Even went so far as to take the fresh sheets and mattress pad out of the linen closet and put them on the bed. Thought went something along the lines of if I see the clean sheets maybe I'll do something about them.

But all this accomplished was to create a new sleeping place for the cats. They love new clean sheets. Do you think I could embrace their enthusiasm? Nope. So now the clean crisp sheets serve as their place to curl up on the bed. Not only have I not changed the sheets, but my cats have abandoned sleeping on me for sleeping on the folded clean sheets.

Along with changing the sheets I have been thinking it is time to change the comforter as well. Put away the Marimekko Comforter I bought and bring out one of the summer weight quilts we have. Is that the issue? Putting on the bed a quilt I slept under with Rob?

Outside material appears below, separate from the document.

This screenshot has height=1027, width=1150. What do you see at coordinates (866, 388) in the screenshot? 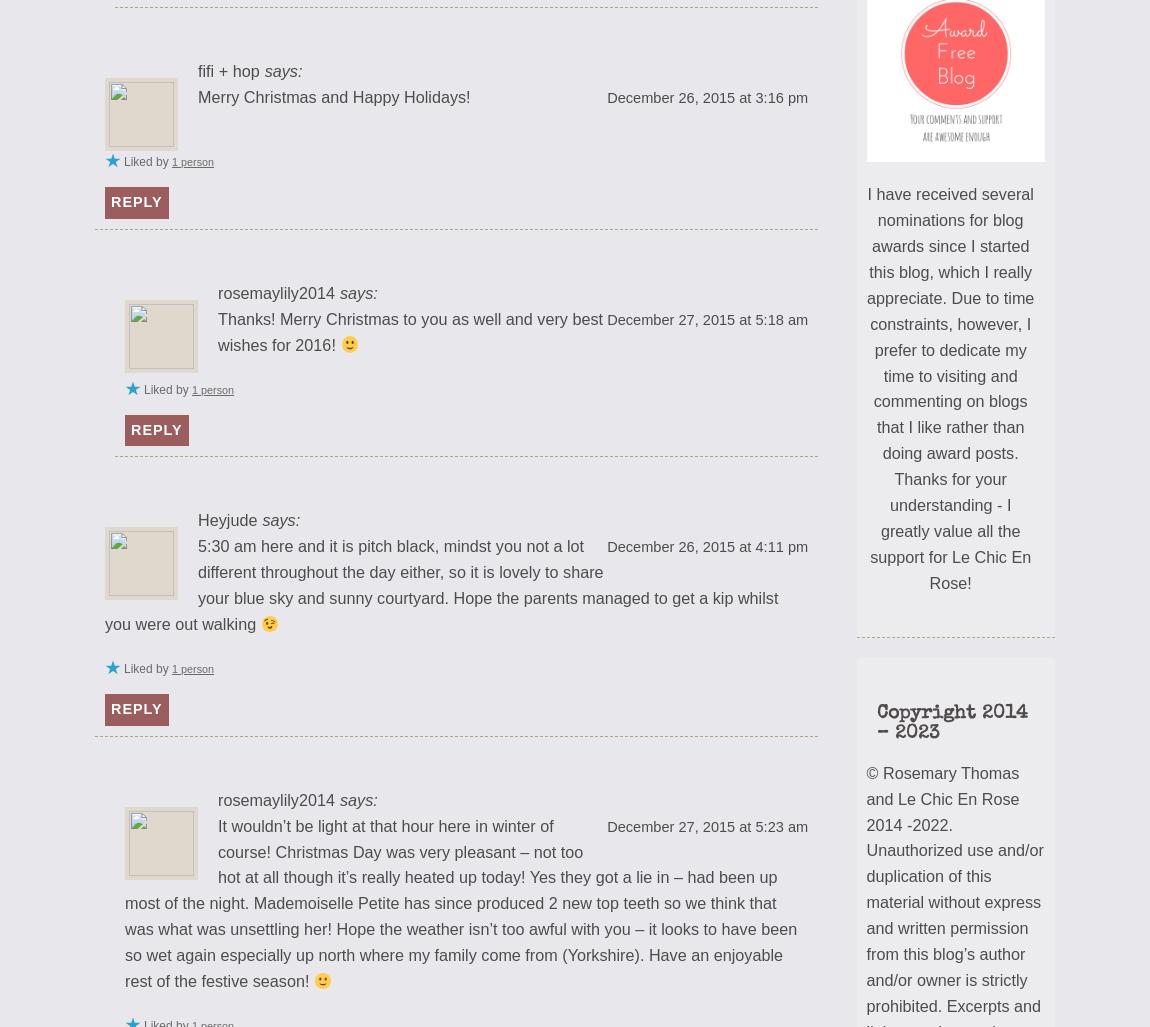
I see `'I have received several nominations for blog awards since I started this blog, which I really appreciate. Due to time constraints, however, I prefer to dedicate my time to visiting and commenting on blogs that I like rather than doing award posts. Thanks for your understanding - I greatly value all the support for Le Chic En Rose!'` at bounding box center [866, 388].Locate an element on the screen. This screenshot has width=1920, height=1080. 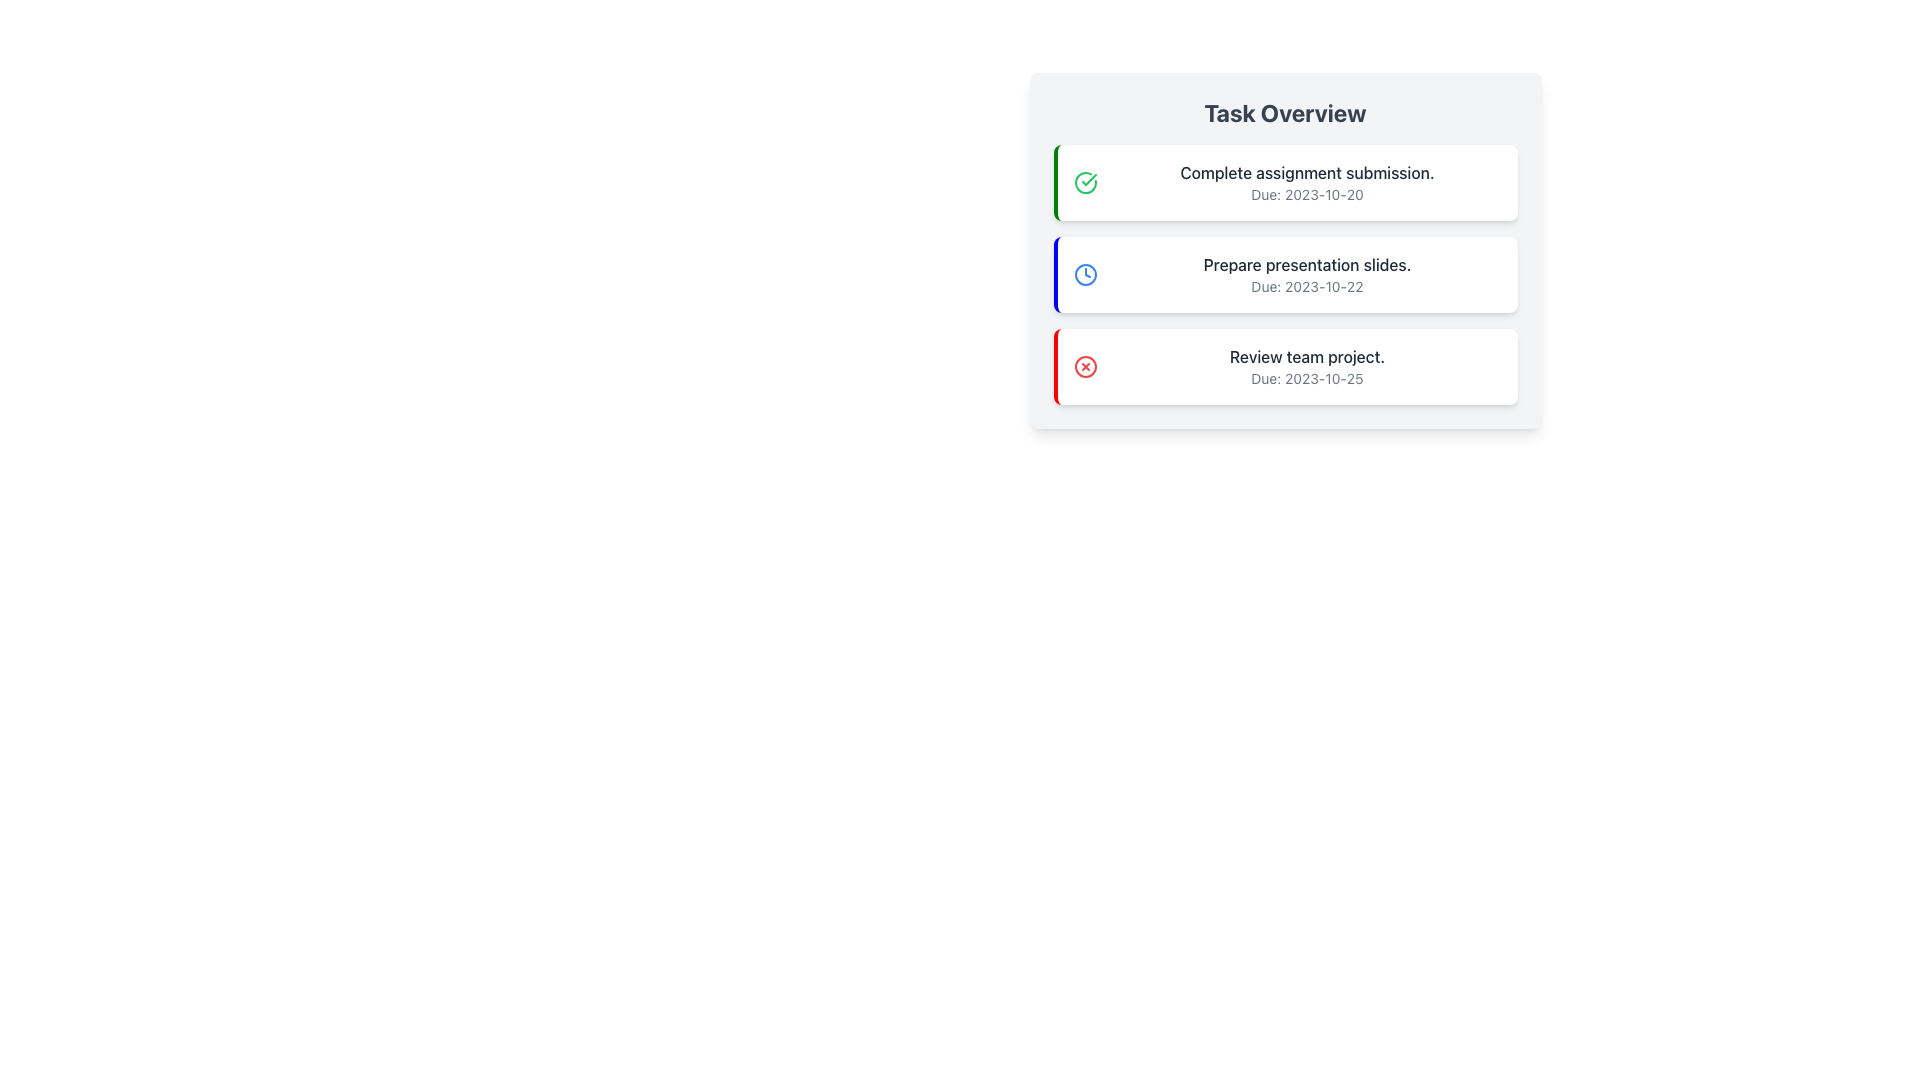
the SVG circle element that represents the error or cancellation icon for the 'Review team project' task, located at the bottom of the task list is located at coordinates (1084, 366).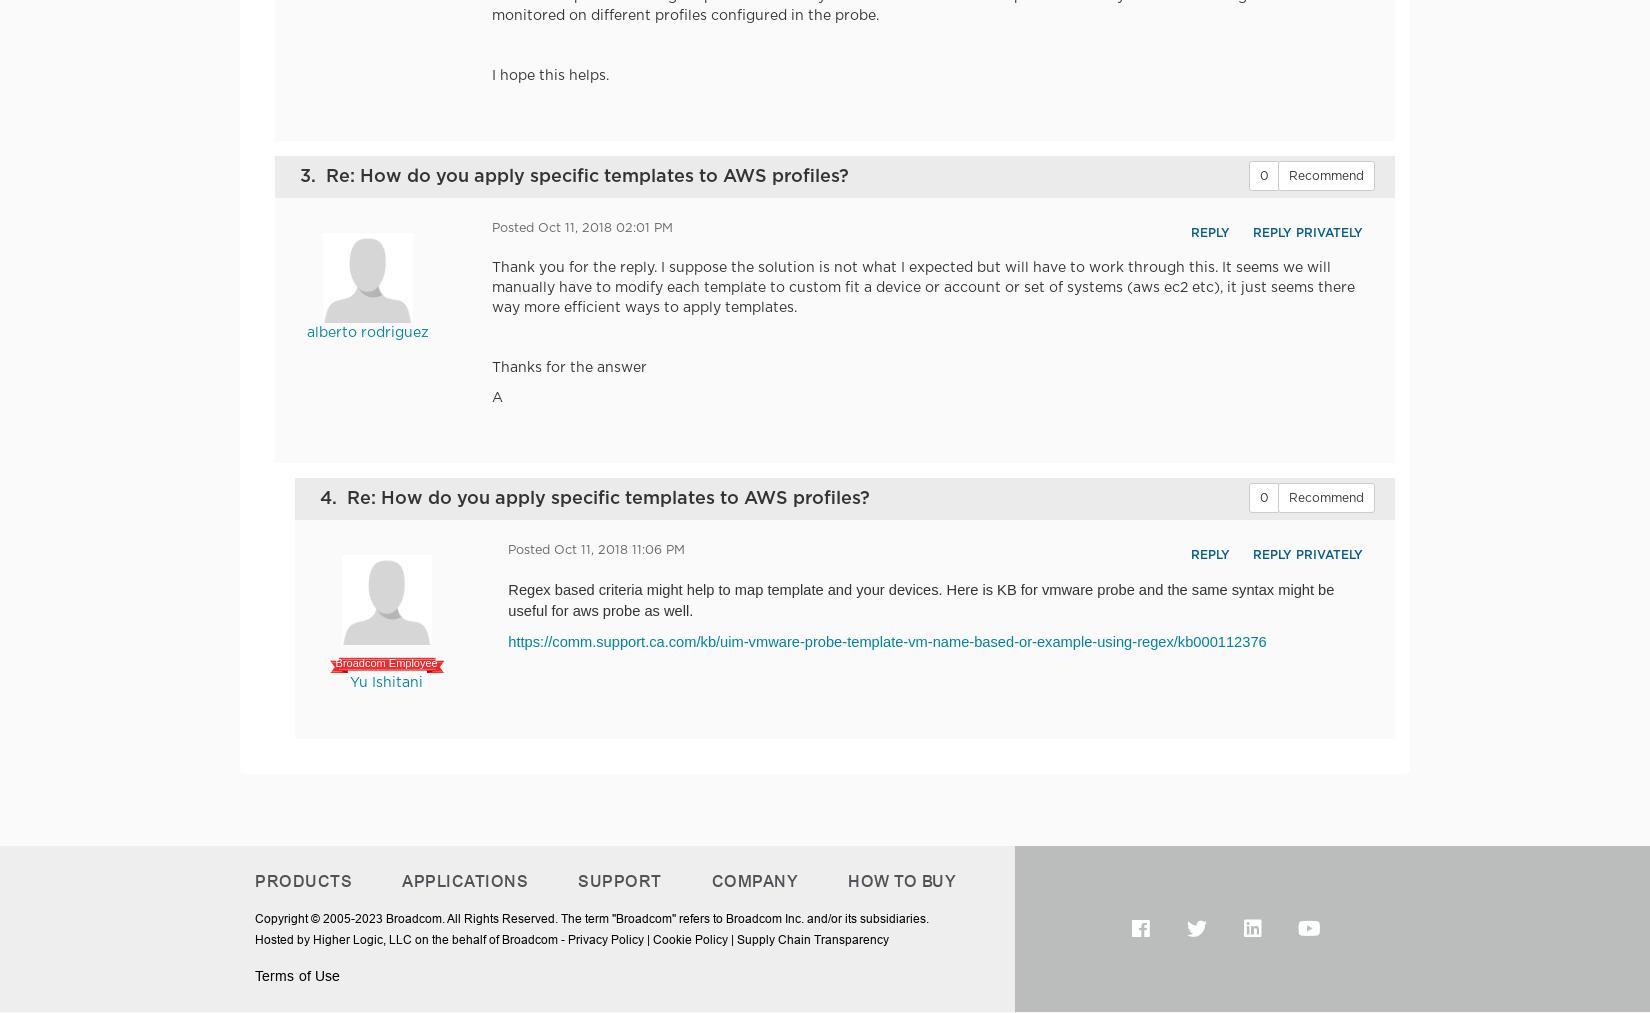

Sometimes I think I am expending way more energy avoiding changing the sheets than it would take for me to actually do the chore! What is the problem? Why am I unable to accomplish this simple weekly chore? I am even telling friends about my inability to deal with this. Is this to embarrass myself into action?

Cats to the rescue! They took matters into their own paws last night. They resolved my dilemma. Maybe they were tired of my dithering, my inability to accomplish a simple task.
Maybe they were tired of my telling people they were sleeping on the clean sheets and not me. Maybe they were just helping me move on.

One of them threw up in the bed (a very rare occasion), so at 1 AM I am stripping the bed and putting on the clean sheets. And reaching up to the top shelf in the closet for the summer quilt. And I found out that was indeed part of my reluctance. Rob bought this quilt.

Turned out to be more of an intellectual problem, than actual one. Especially since the new sheets smelled and felt wonderful, and the lighter quilt was greatly appreciated now that it is summer. Looking at the bed from the bedroom doorway it is a visual reminder that I am slowly accepting change.



Friday, June 6, 2014

Good things can happen

Yesterday there were torrential rains. This morning wake up to clean crisp air. So fresh. The birds are singing their hearts out. The sky is so blue. Temperature in the mid to upper 60s. White puffy clouds. If I didn't know better I'd swear it was a Fall Day. My kind of weather.

I have a dentist appointment at 1:00, and plan to do more client work this morning. Then take the afternoon off, as it is Friday, and go play with my horses. As I'm scrambling eggs for breakfast my riding buddy calls. Hmmm, wonder if she is ready to make weekend plans. "Are you doing anything? Want to go out for a trail ride?"

Of course I have plans. But I throw them out the window. I'm going to play Hooky!  Quickly finish my breakfast and am in the car driving away from the house in under 15 minutes! Oh what a morning! Oh what a friend! Oh what a perfect trail ride!




 "There is something about the outside of a horse that is good for the inside of a man." (lets make that this horse and this woman) .




Wednesday, June 4, 2014

Writing and Editing

I spent the day writing and editing copy. Clients' copy. Moving back and forth across genres, between clients. Totally engrossed in the jobs. After hours of work I looked up from my computer screen. Looked up from the words I was so carefully crafting. And it hit me. Hard. I was alone. Totally and utterly. And my heart.....

What I would usually do at this point would be to print out my edited copy and hand it to Robert for his creative input. We met editing copy 45 years ago, and until eight months ago we were still at it.

But no longer. I think of him as I'm writing and editing. Remember that he liked to edit on a printed page. Physical pen to paper. Remember he liked to work on one client a day. Remember his handwriting and notations. Remember discussing his edits and mine. Too much remembering right now. Too many tears.

I hear a crow clacking outside my window. And remember..."Nevermore."